Hypertension, one of the key features of the metabolic syndrome, was surprisingly more prevalent in patients with NAFLD and normal ALT than in those with increased liver enzymes. This underlines the fact that the metabolic alterations related to steatosis and to adipose tissue–related endocrine dysfunction occur independently of overt liver damage and that even pure fatty liver is frequently associated with extrahepatic manifestations of IR syndrome. The results obtained in this cohort, which very likely reflect the characteristics of unselected NAFLD patients, indicate that Italian patients have, on average, milder liver disease, but are nonetheless exposed to all potential complications of the metabolic syndrome.
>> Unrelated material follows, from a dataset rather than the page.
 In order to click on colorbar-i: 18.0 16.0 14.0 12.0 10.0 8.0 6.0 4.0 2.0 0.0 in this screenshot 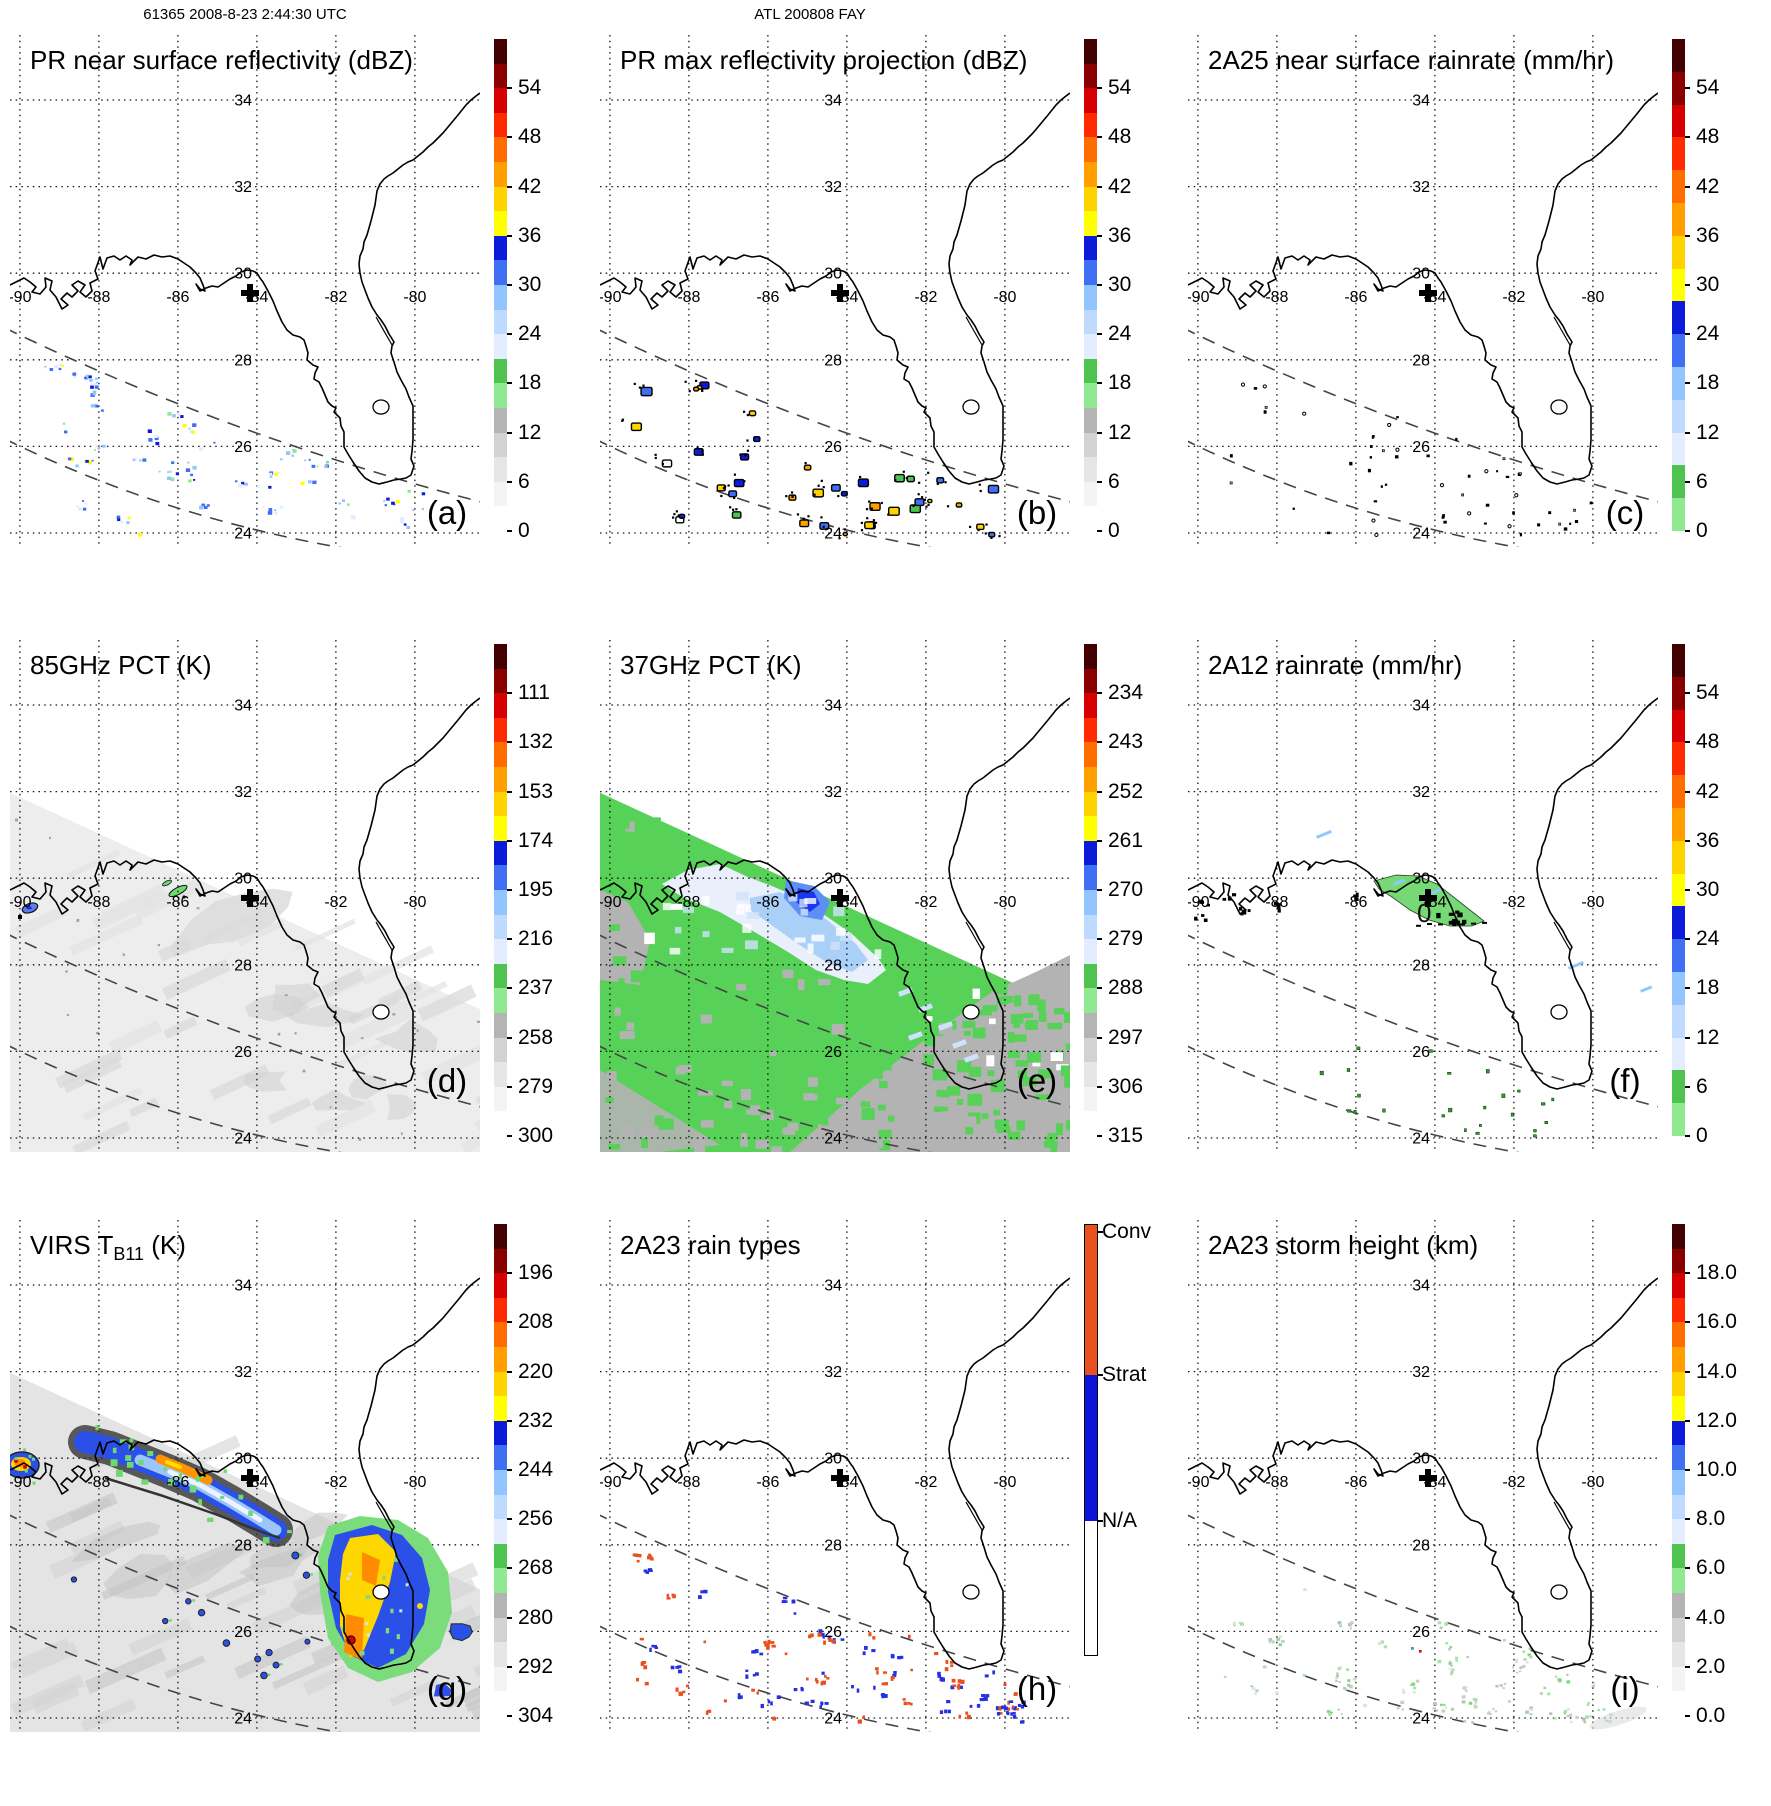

All patients within the spectrum of NAFLD should thus be considered potentially affected not only by a hepatic but also by a multisystemic disease. This suggestion could be even stronger in the presence of higher insulin resistance, which is a sensitive predictor of both progressive liver disease and severe extrahepatic disease. These data are supported by the analysis of NAFLD-related mortality at a population-based level. Data from two registry-based cohorts indicated that patients with NAFLD had a 2.6-fold increased mortality compared to the general population,31, 32 and these data were confirmed by Adams et al.,6 who analyzed the natural history of patients with NAFLD. In patients with NAFLD there was definitely an excess mortality risk over the age-matched and sex-matched general population, and the risk increased with longer follow-up.6 This risk includes both cardiovascular and liver-related events, as shown in cohort studies with long follow-up.7, 13, 30–33, 34
In conclusion, our data indicate that more than half of NAFLD patients with persistently normal ALT have a potentially progressive liver disease. In the absence of biopsy or of an adequate score able to identify subjects at risk, these patients could miss careful follow-up and might be scarcely motivated toward lifestyle modifications that are potentially able to cure their liver disease and the extrahepatic manifestations of the metabolic syndrome. Clinicians should be aware of the importance of a complete clinical evaluation for early diagnosis and treatment of liver disease, as well as the different manifestations of the metabolic syndrome.